WHAT IS NEEDED → For the entries below, return every line from the top through the line with "Viewport: 246px width, 243px height." exactly as it stands, omitting pictures.

(Collected data entries)
==============================
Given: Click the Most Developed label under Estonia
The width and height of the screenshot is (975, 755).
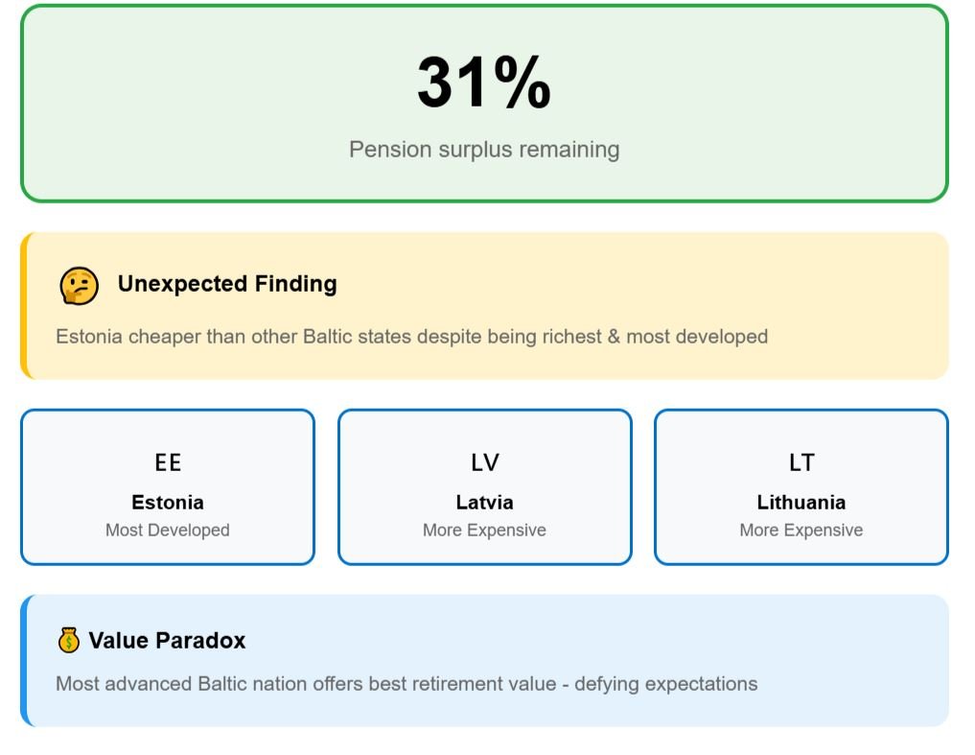Looking at the screenshot, I should click(168, 531).
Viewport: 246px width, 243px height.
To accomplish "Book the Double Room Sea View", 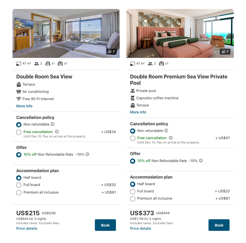I will click(105, 225).
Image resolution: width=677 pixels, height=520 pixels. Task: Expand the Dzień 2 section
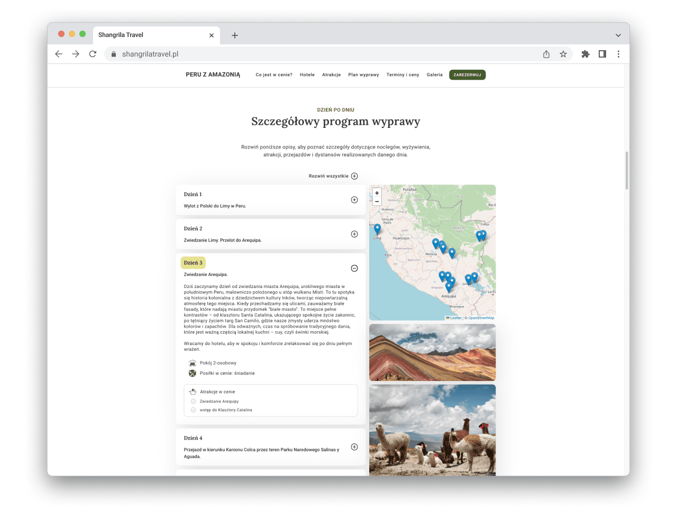pos(354,234)
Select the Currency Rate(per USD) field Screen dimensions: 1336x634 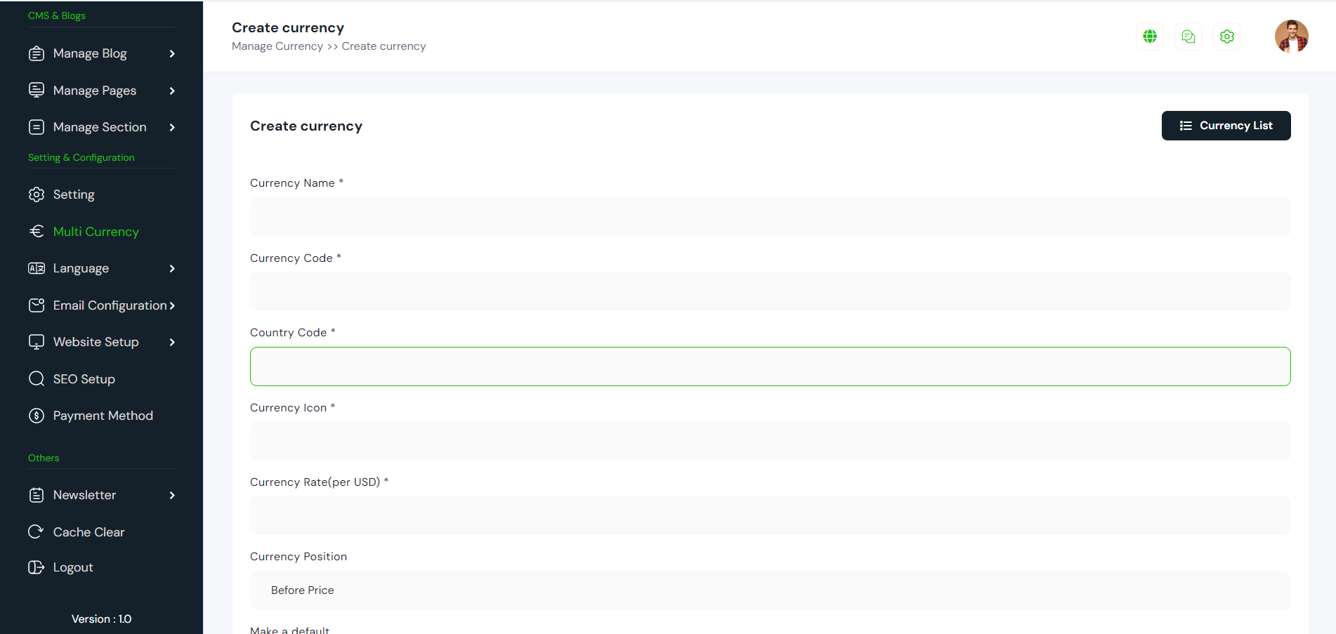770,515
==============================
RESULT →
Given: Click the Most Developed label under Estonia
The width and height of the screenshot is (975, 755).
Looking at the screenshot, I should click(168, 531).
Viewport: 246px width, 243px height.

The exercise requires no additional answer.